Through the unification of the indigenous language the uniformization of the doctrinal project was propelled as a broad textual production deliberately orientated to reunite the spiritual and the temporal, as part of a broader program for the reform of customs and the standardization of Christian subjectivity. According to the authors, textual productions stimulated the hybridization of textual genres which could promote, on an individual level, a model of subjectivity based on civic virtue and Christian devotion and, in the sociological plane, a collective memory based on the marks of territorial expansion, ordered in a chronological and mythological narrative. In this sense, through the various examples of printed and manuscript textual production, the authors present the conjugation of the spiritual and the temporal, led by the missions, as the structure of the conformation of indigenous individuals to the conduct of the civilized Christian.

We introduce the group of the processes of the production, circulation, and storing of writings with the article by Fernando Bouza, an author who usually grabs the attention of his readers in the first lines. In Escribir a corazón aberto: emoción, intención y expressión del ánimo em la escritura de los siglos XVI y XVII (Writing with an open heart: soul’s emotion, intention and expression in 16th and 17th centuries writings) from the very beginning he connects us with naturality to the concerns of Mário de Andrade and Lope de Vega about the production of correspondence. This union of such distinct historical times is continued with the presentation of precious data about the writing of letters in various epochs, offering readers the opportunity to trace connections with their own objects of interest.

In the theme of epistolography, the principal argument of the author is that in the sixteenth and seventeenth centuries, the materiality of writing revealed the structures of the rules of courtly conduct and corporal aspects cannot be disdained in these. For example, letters written in hand by those writing them or ones that are just signed show different levels of personalness in relation to the sender or recipient. Bouza extrapolates the question of gestuality and presents a more particular physiology, which associates the heart, the hand, and the pen, with writing from the heart being capable of revealing the most intimate thoughts of those who write.

This was the argument used by Sigismondo Arquer, a Doctor of Law and Theology and a celebrated defendant charged by the Spanish Inquisition to defend himself against the accusation of heresy, made by the Holy Office in 1563, due to the supposed Lutheran propositions found in his correspondence. According to Arquer, using the argument of ‘writing with an open heart,’ his words could never defend Protestantism, since they had come from a Catholic soul. He based himself on the biblical tradition which distinguished Intus writing, which used the heart as an instrument, from Extra writing, which only needed the pen and the hand.

# [COLLECTED MATERIAL]
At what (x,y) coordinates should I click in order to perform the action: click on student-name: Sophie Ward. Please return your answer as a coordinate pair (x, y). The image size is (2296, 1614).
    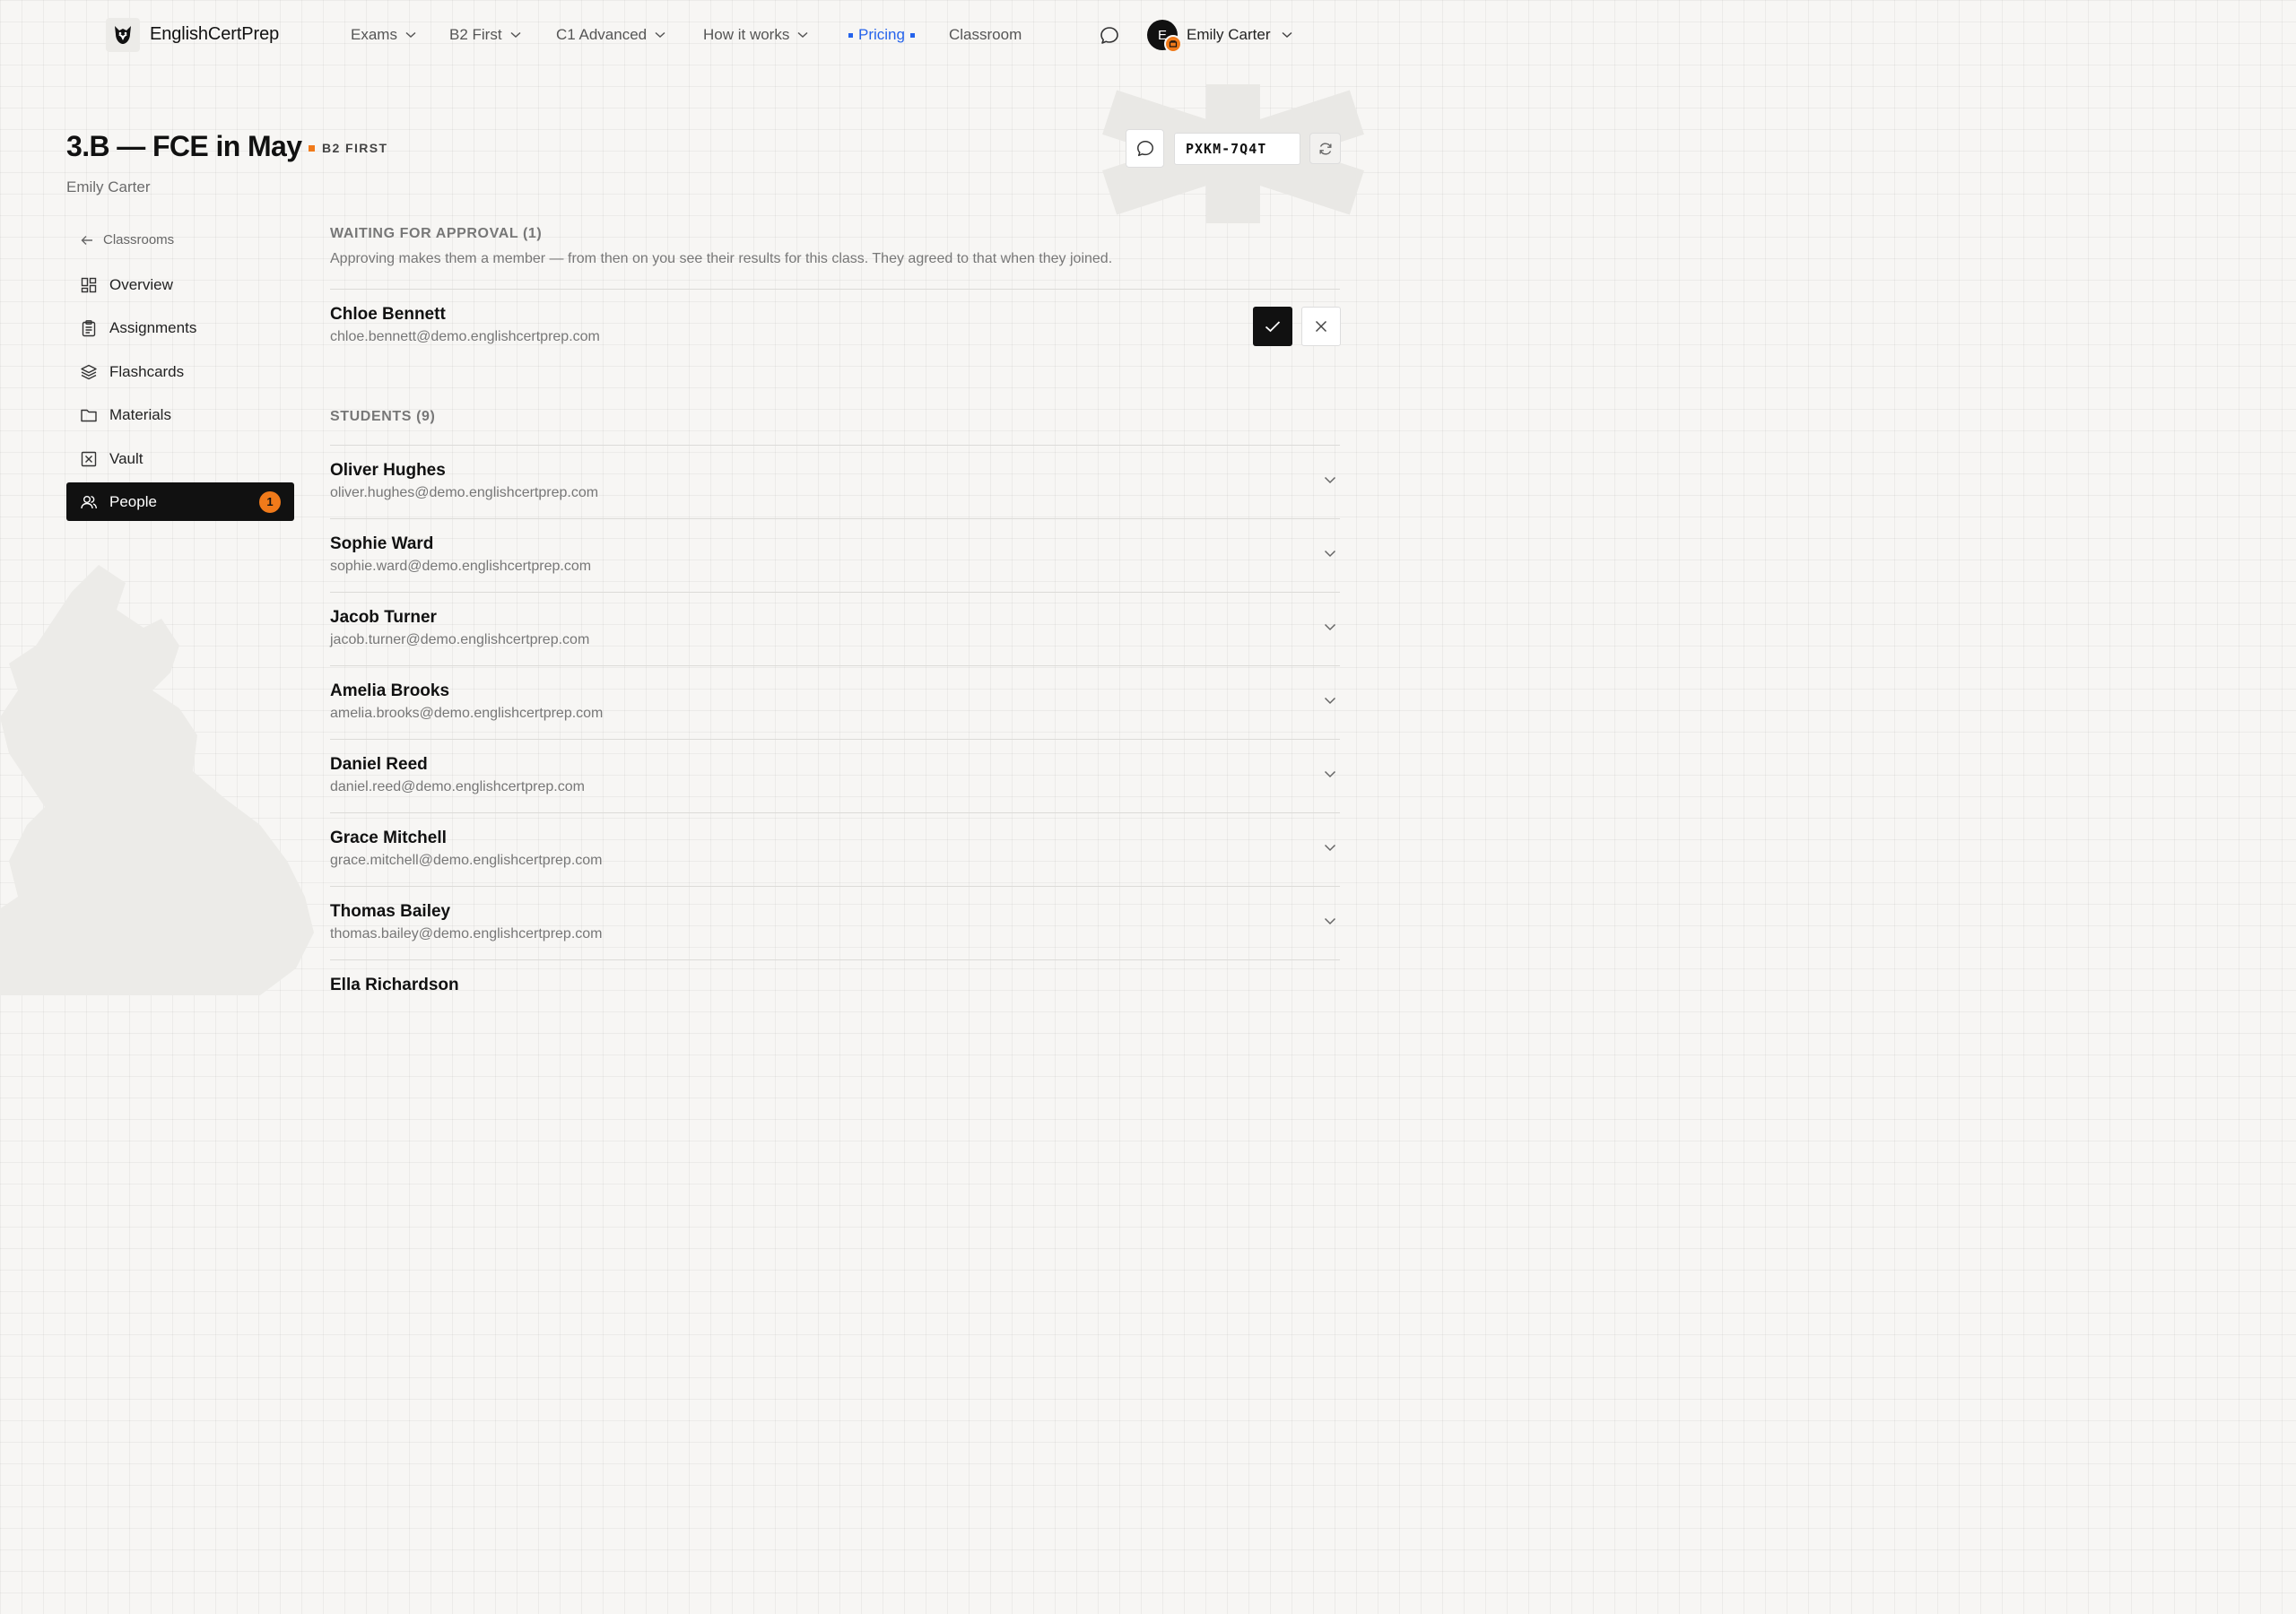
    Looking at the image, I should click on (382, 544).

# [WORK ORDER A]
Condense the paragraph of the review excerpt that begins "In the theme of epistolography" into a short bulleted list that keeps its main facts.
# [WORK ORDER B]
Quote the review excerpt from "We introduce the" up to and including "objects of interest.".
The listing comes from a separate source unrelated to the review excerpt.

# [EXERCISE SOLUTION A]
- Bouza argues that in the sixteenth and seventeenth centuries, the materiality of writing revealed the structures of courtly conduct rules, in which bodily aspects cannot be dismissed.
- Letters written entirely in the sender's hand and letters that were only signed show different levels of personalness toward the sender or recipient.
- Bouza goes beyond gesture to present a specific physiology linking the heart, the hand, and the pen.
- In this view, writing from the heart can reveal the writer's most intimate thoughts.

# [EXERCISE SOLUTION B]
We introduce the group of the processes of the production, circulation, and storing of writings with the article by Fernando Bouza, an author who usually grabs the attention of his readers in the first lines. In Escribir a corazón aberto: emoción, intención y expressión del ánimo em la escritura de los siglos XVI y XVII (Writing with an open heart: soul’s emotion, intention and expression in 16th and 17th centuries writings) from the very beginning he connects us with naturality to the concerns of Mário de Andrade and Lope de Vega about the production of correspondence. This union of such distinct historical times is continued with the presentation of precious data about the writing of letters in various epochs, offering readers the opportunity to trace connections with their own objects of interest.